"Paintball-Guns" für die Antwerpener Polizei

Die Polizei von Antwerpen wird im Zuge des Kampfes gegen den Terror mit neuen Waffen ausgerüstet. Dabei handelt es sich um halbautomatische Gewehre der Lütticher Waffenschmiede FN, mit denen Projektile aus Kunststoff angefeuert werden können. Diese Projektile können z.B. mit Pfefferspray gefüllt sein. Laut der Tageszeitung Gazet Van Antwerpen liegt der Vergleich mit Paintball-Waffen nicht fern.
In den USA nutzen MP und Polizei solche Waffen schon länger

Die Antwerpener Polizei rüstet im Kampf gegen den Terror auf, nicht zuletzt auch, weil Bürgermeister Bart De Wever (N-VA) mehr oder weniger der am häufigsten im Land bedrohte Politiker ist. Ab September patrouillieren schon schnelle Eingreif-Einheiten in unauffälligen zivilen Fahrzeugen durch die Scheldemetropole.

Waffen auch in den USA genutzt

Jetzt rüstet die dortige Polizei auch waffenmäßig auf. Die neuen Waffen kommen aus Lüttich, sind vom Typ FN-303 und werden auch „less lethal-weapons“ genannt. Mit diesem Waffen können Kunstoff-Projektile angefeuert werden, deren Inhalte aus einer Mischung von Metallen, Farbe und Pfefferspray zusammengesetzt sind. Gazet Van Antwerpen spricht in diesem Zusammenhang von Paintball-Waffen…

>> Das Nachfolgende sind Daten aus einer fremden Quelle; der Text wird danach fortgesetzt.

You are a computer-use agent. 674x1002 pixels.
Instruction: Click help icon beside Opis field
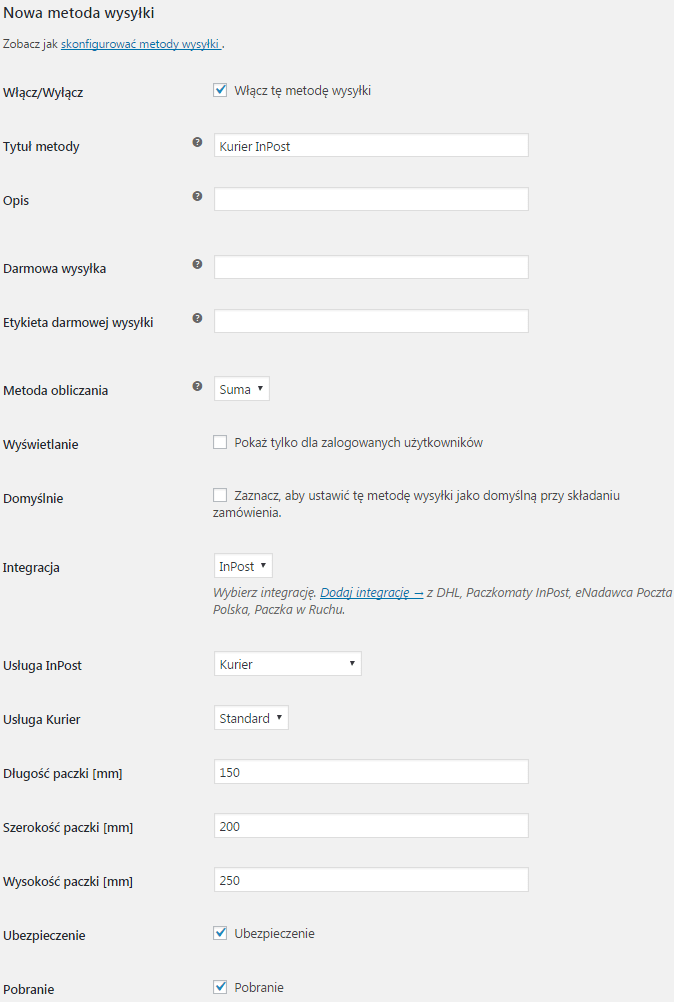[x=197, y=196]
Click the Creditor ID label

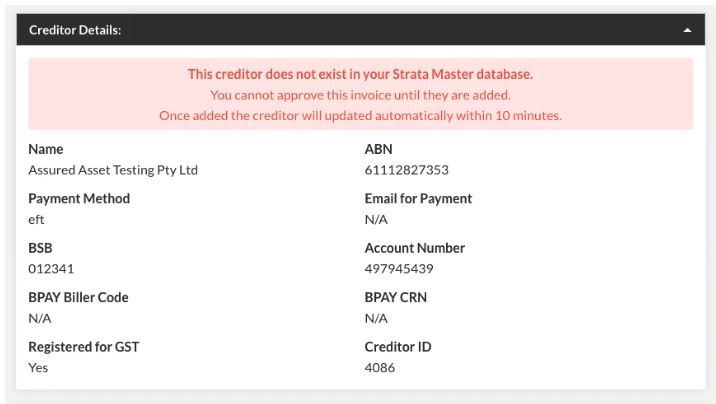(x=398, y=347)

In den USA setzten die Polizei und die MP (Foto oben) diese FN-303 schon seit längerem ein. Damit können Verdächtige unschädlich gemacht werden, ohne diese zu töten und ohne Personen im Umkreis von potentiell gefährlichen Tatverdächtigen in Mitleidenschaft zu ziehen. Ganz ungefährlich sind diese Waffen nicht. Vor einigen Jahren wurde eine Studentin in Boston von einem Projektil aus einer solchen Waffe getroffen. Sie erlitt dadurch einen schweren Hirnschaden.

Weitere Aufrüstung

Neben den schnellen Eingreiftruppen und den neuen FN-Waffen werden die Antwerpener Polizisten aber auch mit neuen kugelsicheren Westen, mit neuen ballistischen Schutzhelmen und mit verbesserten Versionen ihrer aktuellen Handfeuerwaffen aufgerüstet.